▶ [Exercise requirements]:
**A)** Summarize the passage on journal-keeping in two sentences.
**B)** In the passage on journal-keeping, write out the stretch from "The consequence is" through "not usually there.", substituting "darkness" for "shadow".

▶ [Given passage]:
════════════════════

As often as not, there is no specific
answer to a specific request, just a proving out of the faithfulness
of God, whose promises are so perfectly expressed in Scripture
that one needs no more than to record the words of a text and
perhaps to add "Amen!" Such a text is "Commit
thy way unto the Lord...and He shall bring it to pass" (Psalm
37:5) or "In all thy ways acknowledge Him and He shall direct
thy paths" (Proverbs 3:6). So guidance is not so much sought
as experienced, and one can no longer record a succession of
discrete answers but only God's unfailing faithfulness. Or so
it seems to me as I look at my own journal.
The consequence is that keeping
such a journal becomes increasingly difficult, not because of
a less vital experience of the Lord's goodness, but because that
experience so pervades the fabric of daily life as to be scarcely
noted at all. What might then become worthy of note in such a
record might turn out to be only the periods of shadow -- but
in such times the incentive to keep a record is not usually there.
And so the account of God's dealings, by a kind of process of
default, in the end fails to reflect the real course of our life.

════════════════════

▶ [Given entries]:
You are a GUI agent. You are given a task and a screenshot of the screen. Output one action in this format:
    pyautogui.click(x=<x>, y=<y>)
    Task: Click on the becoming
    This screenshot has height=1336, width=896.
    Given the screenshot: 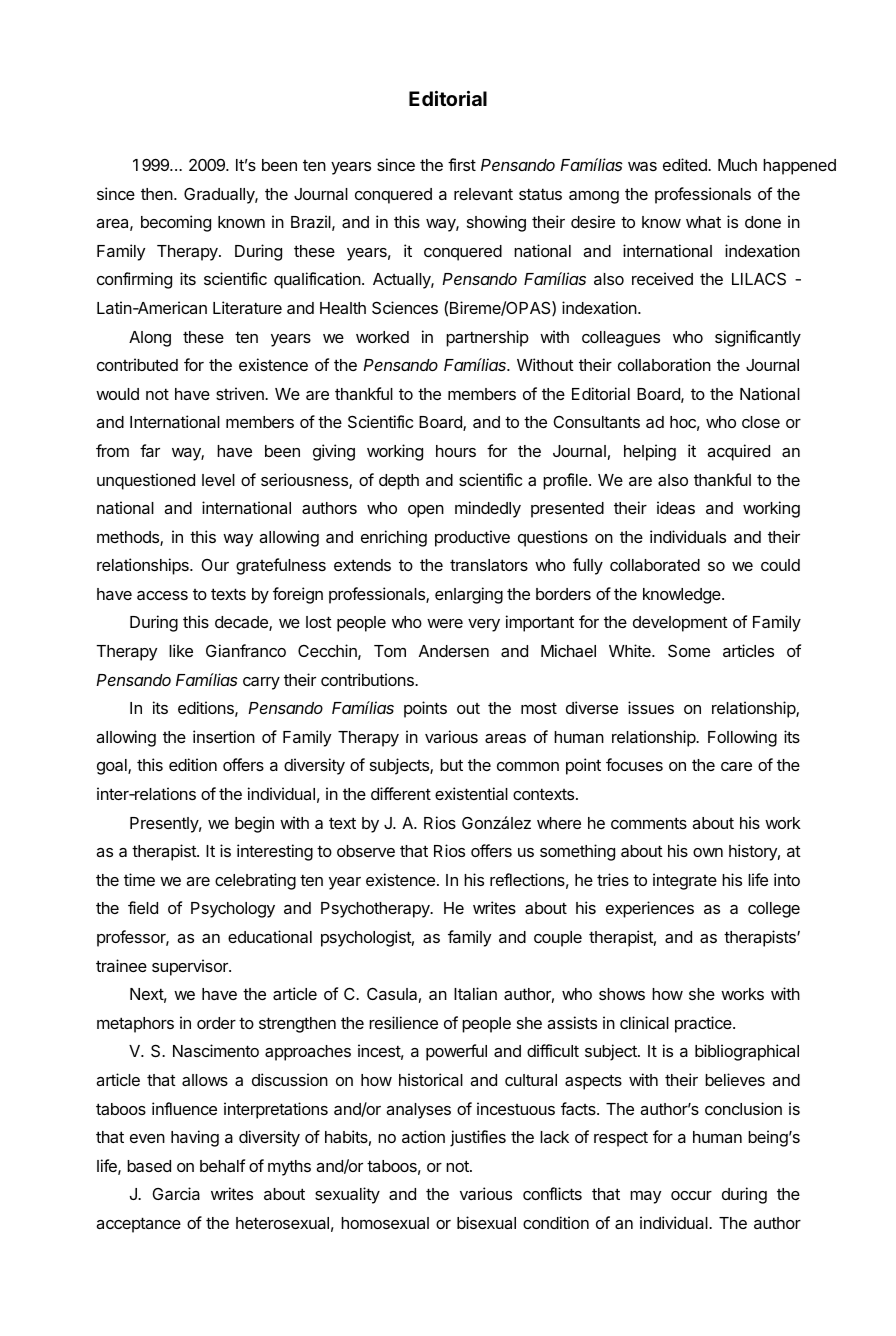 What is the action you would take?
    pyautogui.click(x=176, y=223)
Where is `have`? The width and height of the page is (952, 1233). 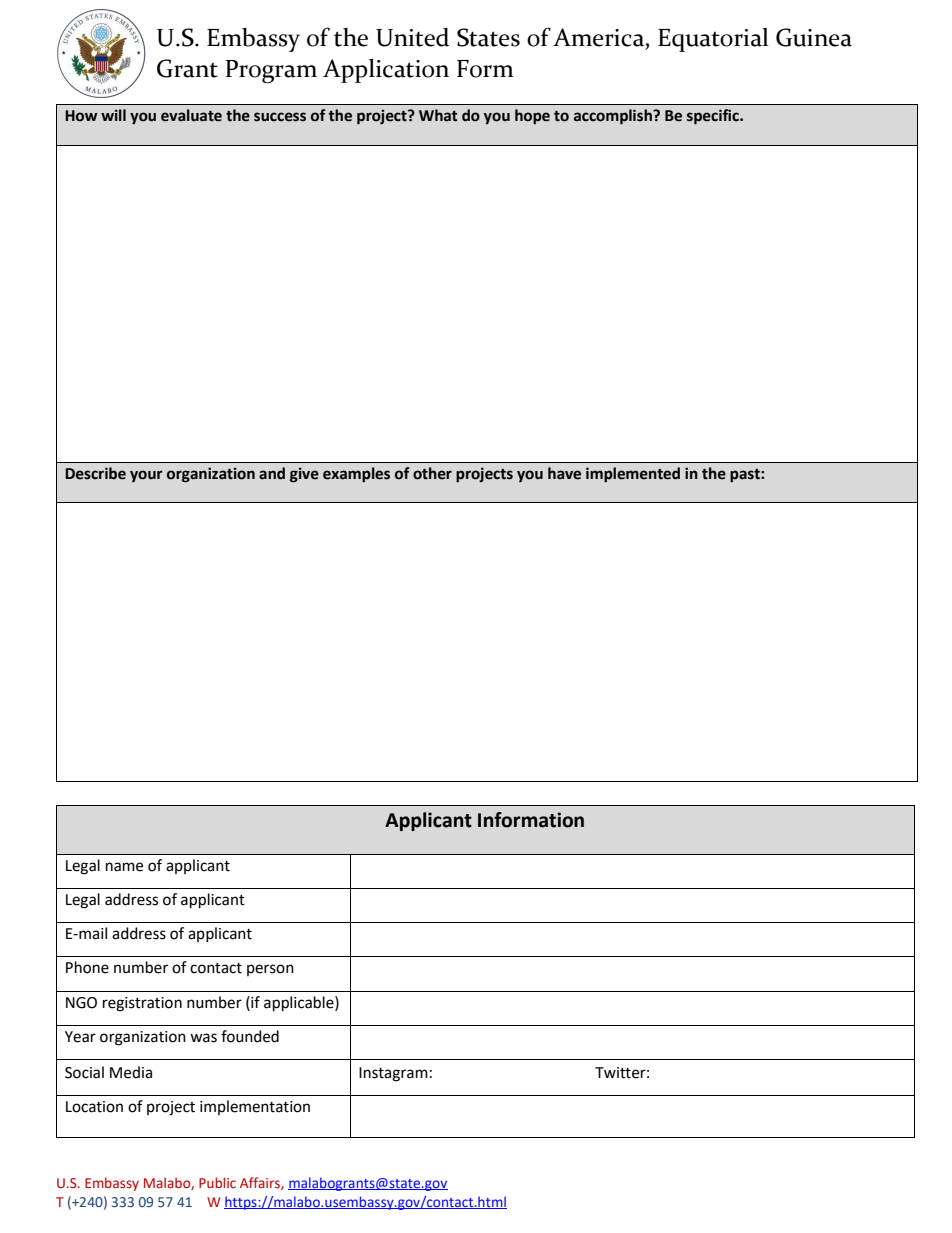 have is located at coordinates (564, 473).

════════════════════

▶ [Answers to the problems]:
**A)** Specific requests often get no specific answer; instead, God's faithfulness, expressed in Scripture texts such as Psalm 37:5 and Proverbs 3:6, is experienced as guidance rather than recorded as a series of discrete answers. Because that experience so pervades daily life, keeping a journal grows harder, and since periods of shadow seldom bring the incentive to write, the account ends up failing to reflect the real course of life.

**B)**
The consequence is that keeping
such a journal becomes increasingly difficult, not because of
a less vital experience of the Lord's goodness, but because that
experience so pervades the fabric of daily life as to be scarcely
noted at all. What might then become worthy of note in such a
record might turn out to be only the periods of darkness -- but
in such times the incentive to keep a record is not usually there.